すぐに戻ってくるだろうと思っていたが、うぱまろは戻らない。
私は何か悪い夢でも見ているような気分だった。
うぱまろの悪趣味な悪戯だろうか。
帰ってきたら、たっぷり叱ってあげないと。
かなり気を取り乱しつつも出勤するが、仕事が手に着かない。
「あぴ子さん、体調、悪いのですか?」
女性上司が心配そうに尋ねられる。
「いえ……」
「ここのところ顔色がものすごく悪いですよ。帰ったほうが、良いのでは」
女性上司のやさしさに、涙がぶわっと溢れる。
「あぴ子さん! 大変だ! 救急車かな!」
男性社員が受話器を持ち上げる。
「あなたは余計なことしないで仕事しなさい! あぴ子さん、まずは休憩室に行きましょうか」
女性上司に連れられ、休憩室に行く。
「こんなものしかないですが、良かったら、飲んでくださいね」
女性上司は大きめの紙コップにティーバッグを入れ、湯を注ぐ。
ほんのりとレモンティーの香りが休憩室に漂う。
「これもあります」
鞄から、レモンのグミを取り出す女性上司。
「最近のマイブームなんですよ。ところであぴ子さん、どうしましたか。
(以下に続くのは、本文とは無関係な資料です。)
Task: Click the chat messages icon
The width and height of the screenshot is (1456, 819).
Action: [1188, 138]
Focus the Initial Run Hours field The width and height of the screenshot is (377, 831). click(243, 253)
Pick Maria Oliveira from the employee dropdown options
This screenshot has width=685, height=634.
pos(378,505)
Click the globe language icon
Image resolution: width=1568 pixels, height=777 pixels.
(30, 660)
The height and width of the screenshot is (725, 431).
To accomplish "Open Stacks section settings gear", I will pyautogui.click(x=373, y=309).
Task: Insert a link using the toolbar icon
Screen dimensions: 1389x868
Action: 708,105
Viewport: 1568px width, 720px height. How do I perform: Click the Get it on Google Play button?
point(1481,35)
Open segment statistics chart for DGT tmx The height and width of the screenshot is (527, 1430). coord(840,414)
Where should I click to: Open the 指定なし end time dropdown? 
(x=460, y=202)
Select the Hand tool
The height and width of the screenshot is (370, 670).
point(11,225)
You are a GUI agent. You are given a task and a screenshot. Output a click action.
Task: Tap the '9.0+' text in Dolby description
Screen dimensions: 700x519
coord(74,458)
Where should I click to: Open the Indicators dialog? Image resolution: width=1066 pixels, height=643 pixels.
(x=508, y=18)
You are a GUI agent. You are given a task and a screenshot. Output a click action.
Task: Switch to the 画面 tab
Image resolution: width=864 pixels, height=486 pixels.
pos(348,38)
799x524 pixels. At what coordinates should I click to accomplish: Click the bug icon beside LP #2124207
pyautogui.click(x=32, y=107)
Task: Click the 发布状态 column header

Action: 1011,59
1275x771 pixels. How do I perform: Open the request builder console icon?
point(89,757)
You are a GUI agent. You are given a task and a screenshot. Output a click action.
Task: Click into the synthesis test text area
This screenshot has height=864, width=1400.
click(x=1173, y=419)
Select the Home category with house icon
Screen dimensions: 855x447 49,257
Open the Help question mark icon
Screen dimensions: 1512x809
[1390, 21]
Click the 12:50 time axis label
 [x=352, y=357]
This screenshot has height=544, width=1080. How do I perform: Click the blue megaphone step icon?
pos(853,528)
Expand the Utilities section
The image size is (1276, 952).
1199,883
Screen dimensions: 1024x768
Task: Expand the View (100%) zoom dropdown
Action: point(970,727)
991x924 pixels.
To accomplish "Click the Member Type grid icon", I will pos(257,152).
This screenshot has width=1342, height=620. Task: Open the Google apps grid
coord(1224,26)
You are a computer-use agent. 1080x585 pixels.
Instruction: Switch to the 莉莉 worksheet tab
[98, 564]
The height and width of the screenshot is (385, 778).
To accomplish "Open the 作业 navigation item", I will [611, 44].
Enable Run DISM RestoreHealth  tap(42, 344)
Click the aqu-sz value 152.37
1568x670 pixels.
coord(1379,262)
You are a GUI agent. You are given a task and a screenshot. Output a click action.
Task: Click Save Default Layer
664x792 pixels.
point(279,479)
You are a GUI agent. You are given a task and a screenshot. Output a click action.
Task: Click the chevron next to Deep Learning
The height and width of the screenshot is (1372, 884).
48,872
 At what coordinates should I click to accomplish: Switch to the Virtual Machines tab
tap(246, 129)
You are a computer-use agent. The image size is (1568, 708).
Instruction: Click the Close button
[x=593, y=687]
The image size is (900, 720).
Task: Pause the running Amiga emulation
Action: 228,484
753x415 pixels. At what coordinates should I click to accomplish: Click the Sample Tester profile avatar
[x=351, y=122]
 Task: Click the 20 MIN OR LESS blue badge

仕事で悩んでいることがあるのですか」
泣きじゃくる私は、うぱまろが突然居なくなったことだけを話す。
女性上司は、静かに話を聞いた後、私の背中を軽くさすった。
「それは辛かったですね。ペットは家族同然ですから。無事見つかると良いのですが。……あぴ子さん、1、2週間程度休んだらどうですか。有給休暇、まだたくさん残っているでしょう」
「でも、急に休むなんて」
「大丈夫です、まずは気持ちを落ち着くことが大事です。……ちなみに私は昔、婚約破棄になったときは2週間休みました。内緒ですよ。では、今日はもう帰って、明日からゆっくりしてくださいね。仕事のことは、忘れてください。お疲れさまでした」
女性上司は足早にフロアへと戻る。
仕事場を後にした私は、家に帰ってベッドにうずくまる。
ピンポーン。
うぱまろが帰ってきた!
ドアを開ける。
「宅配便です」
がっかりとし、宅配便のお兄さんから渡される伝票にサインする。
待っていても、うぱまろは来ない。
居ても立っても居られなくなり、近所でうぱまろと訪れた場所を巡り、うぱまろを探す。
だが、公園に行っても、スーパーに行ってもいない。
諦めきれず、池袋のうぱまろを購入した大型ショッピングモールに行く。
うぱまろと出会った、夏の催事場コーナー。
今年も、たくさんの夏雑貨が並べられている。
夏のぬいぐるみコーナーに、イルカやアザラシのぬいぐるみはあるものの、ウーパールーパーはいなかった。
あっという間に、夜になる。
有給休暇を普段なら考えられないほど取得した私は、時間だけはたっぷりとある。
来る日も来る日も、晴れの日も雨の日も、うぱまろを探しに思い出のスポットへ探しに行く。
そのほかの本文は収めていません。